2. The bias circuit of claim 1 further including a first protection
circuit operating responsive to a second transition in the control
signal to pull the input of the voltage follower to ground.
3. The bias circuit of claim 2 further including a second
protection circuit also operating responsive to the second
transition in the control signal to pull the bias circuit output to
ground.
4. The bias circuit of claim 2 wherein the voltage follower
comprises a first transistor having a gate and the first protection
circuit comprises a second transistor drain to source connected
between the gate of the first transistor and ground, the second
transistor having a gate receiving the control signal.
5. The bias circuit of claim 1 wherein the voltage follower
comprises a source follower configured transistor.
6. The bias circuit of claim 1 further comprising a current source
connected between the voltage follower output and ground.
7. The bias circuit of claim 6 wherein the current source and the
reference voltage generator are connected in a current mirror
configuration.
8. The bias circuit of claim 1 further including: a storage circuit
including an isolation transistor having a gate and a floating gate
transistor; wherein the bias circuit output is connected to the
gate of the isolation transistor for applying the output bias
voltage and the boost current to the storage circuit.
9. The bias circuit of claim 8 wherein the bias circuit including
the storage circuit is fabricated as an integrated circuit.
10. The bias circuit of claim 1 wherein the bias circuit is
fabricated as an integrated circuit.
11. A bias circuit receiving a control signal, comprising: an input
connected to receive the control signal; a bias circuit output for
applying an output bias voltage; a reference voltage generator
connected to the bias circuit output that generates the output bias
voltage responsive to a first transition in the control signal; and
a source follower having an input connected to receive an
indication of output bias voltage generation by the reference
voltage generator and an output connected to the bias circuit
output, the source follower operating responsive to the indication
to source a boost current at its output to rapidly charge the bias
circuit output.
12. The bias circuit of claim 11 further including a first
protection circuit operating responsive to a second transition in
the control signal to pull the input of the source follower to
ground.
13. The bias circuit of claim 12 wherein said source follower has
no intentional separate resistive element in its drain circuit.

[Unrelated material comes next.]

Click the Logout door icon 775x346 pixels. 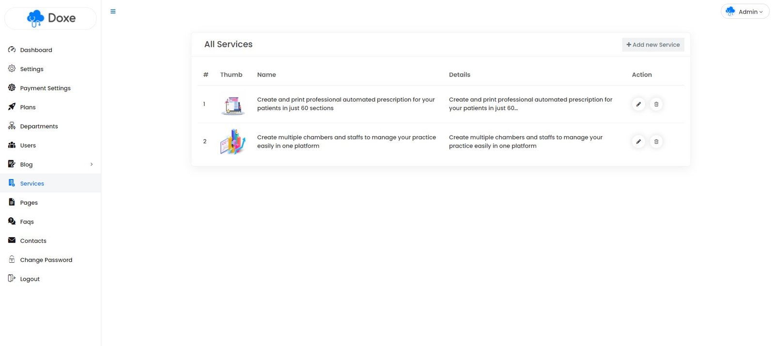(12, 279)
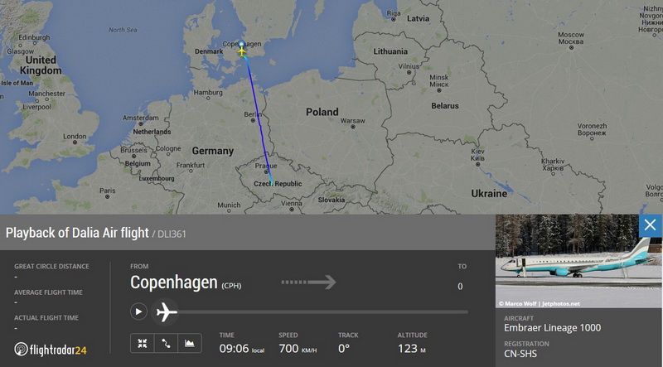Open the Embraer Lineage aircraft photo
The height and width of the screenshot is (367, 663).
coord(578,261)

14. The bias circuit of claim 12 further including a second
protection circuit also operating responsive to the second
transition in the control signal to pull the bias circuit output to
ground.
15. The bias circuit of claim 11 wherein the source follower
comprises a first transistor having a gate and the first protection
circuit comprises a second transistor drain to source connected
between the gate of the first transistor and ground, the second
transistor having a gate receiving the control signal.
16. The bias circuit of claim 11 further including: a storage
circuit including an isolation transistor having a gate and a
floating gate transistor; wherein the bias circuit output is
connected to the gate of the isolation transistor for applying the
output bias voltage and the boost current to the storage
circuit.
17. The bias circuit of claim 16 wherein the bias circuit including
the storage circuit is fabricated as an integrated circuit.
18. The bias circuit of claim 11 wherein the bias circuit is
fabricated as an integrated circuit.
19. An apparatus for rapidly charging a load which may have
substantial capacitance associated therewith, said apparatus
comprising: a voltage reference generator; a current driving stage;
wherein said current driving stage operates in a class AB manner to
allow high current upon demand to the load while still allowing for
low quiescent current.
20. A bias circuit receiving a control signal, comprising: a bias
voltage generator including an input connected to receive the
control signal and an output, the bias voltage generator producing
a voltage signal that transitions from a first value to a second
value in response to a change in the control signal; a boost
circuit operating responsive to the transition of the voltage
signal from the first value to generate a boost current; and means
for combining the voltage signal and the boost current as an output
bias voltage.
21. The bias circuit as in claim 20 wherein the boost circuit
comprises a voltage follower having an input connected to receive
the voltage signal from the bias voltage generator and an output
connected to a bias circuit output, the voltage follower operating
in transient conditions with respect to the voltage signal to
source the boost current at its output to rapidly charge the bias
circuit output.
22. The bias circuit as in claim 20 wherein the boost circuit
comprises a source follower having an input connected to receive an
indication of voltage signal generation by the bias voltage
generator and an output connected to a bias circuit output, the
source follower operating responsive to the indication to source a
boost current at its output to rapidly charge the bias circuit
output.
23. The bias circuit as in claim 20 further including a protection
circuit operating responsive to the control signal to pull the
boost circuit to ground.
24. The bias circuit as in claim 23 wherein the boost circuit
comprises a transistor having a control gate, the protection
circuit pulling the control gate of the transistor to ground.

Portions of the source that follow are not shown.